--- Document excerpt ---

■ ■ ■ ■

Of Gods and Men (Des hommes et des dieux)

In the mid-nineties, Algeria was a place of great unrest. The government declared martial law after ruling elections (elections it lost) invalid. A civil war set in, between the powers that were and an Islamic insurgency deemed ‘terrorists’ (although to be fair, their favorite types of warfare warrant the title).  Xavier Beauvois’s latest film Of Gods and Men examines the life of a group of Trappist monks who chose to live among an impoverished community of muslims in the Algerian countryside.  While their religions differ, the monks manage to integrate into life exceptionally well, and they all become one community, relying on each other for moral and sometimes temporal support.  The violence eventually reaches the calm monastery, and claims the lives of most of the monks.

■ ■ ■ ■

--- Provided data ---
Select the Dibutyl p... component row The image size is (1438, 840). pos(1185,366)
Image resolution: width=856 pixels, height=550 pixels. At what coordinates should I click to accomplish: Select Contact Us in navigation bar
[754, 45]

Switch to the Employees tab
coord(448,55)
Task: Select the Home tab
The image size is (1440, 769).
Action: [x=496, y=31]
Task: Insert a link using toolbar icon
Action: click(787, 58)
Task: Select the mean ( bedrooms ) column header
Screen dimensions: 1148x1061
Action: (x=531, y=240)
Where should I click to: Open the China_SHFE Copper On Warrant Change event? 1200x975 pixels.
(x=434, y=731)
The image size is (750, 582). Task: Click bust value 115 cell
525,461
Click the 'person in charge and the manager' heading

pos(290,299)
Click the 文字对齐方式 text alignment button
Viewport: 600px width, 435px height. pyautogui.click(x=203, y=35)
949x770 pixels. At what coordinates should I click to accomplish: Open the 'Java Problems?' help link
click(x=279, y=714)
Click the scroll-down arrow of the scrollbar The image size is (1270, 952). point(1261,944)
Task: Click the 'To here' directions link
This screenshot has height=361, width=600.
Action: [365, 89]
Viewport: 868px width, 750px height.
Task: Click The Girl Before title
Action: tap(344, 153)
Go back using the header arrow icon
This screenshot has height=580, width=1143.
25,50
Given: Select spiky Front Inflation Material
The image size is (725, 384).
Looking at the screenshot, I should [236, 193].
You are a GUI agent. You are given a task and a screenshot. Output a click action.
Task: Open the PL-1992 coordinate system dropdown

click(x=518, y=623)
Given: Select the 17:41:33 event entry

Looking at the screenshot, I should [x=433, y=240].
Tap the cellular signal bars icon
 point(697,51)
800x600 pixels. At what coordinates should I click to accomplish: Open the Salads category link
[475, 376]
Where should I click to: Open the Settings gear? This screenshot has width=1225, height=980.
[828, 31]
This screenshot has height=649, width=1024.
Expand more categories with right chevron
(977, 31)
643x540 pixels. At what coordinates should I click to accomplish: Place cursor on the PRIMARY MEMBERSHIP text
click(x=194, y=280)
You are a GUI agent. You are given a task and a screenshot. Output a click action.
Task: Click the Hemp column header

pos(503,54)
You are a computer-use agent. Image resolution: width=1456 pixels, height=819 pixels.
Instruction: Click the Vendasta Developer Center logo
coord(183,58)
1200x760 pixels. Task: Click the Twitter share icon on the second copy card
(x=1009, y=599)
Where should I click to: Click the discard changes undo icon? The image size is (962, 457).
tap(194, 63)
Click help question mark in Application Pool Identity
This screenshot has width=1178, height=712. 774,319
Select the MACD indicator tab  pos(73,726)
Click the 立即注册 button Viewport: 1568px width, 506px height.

■ ■ ■ ■

--- Task to complete ---
Write the next part of the film review of Of Gods and Men above, starting right after the sentence ending "claims the lives of most of the monks."

--- Answer to the task ---
But up until that point, what Beauvois manages to accomplish is quite remarkable.  Despite the occasional celebration among the local villagers, the film sticks with these men, ranging in age from middle aged, to nearly dead.  The film follows the methodic routine of their lives, gardening, praying, and eating.  Much of the film is wordless, making any conversation between the men hold a highlighted sense of gravitas.  These are good, kind men, making outbursts of anger even more notable.  It’s difficult to avoid slow pacing in a film that’s very much centered around chanting of prayers, and wordlessly putting honey in jars.  This will test your patience, there’s no doubt.  But what Beauvois does is virtually convert you to this lifestyle, and makes you value these men and their neighbors, value this simple life they live in the name of Christ.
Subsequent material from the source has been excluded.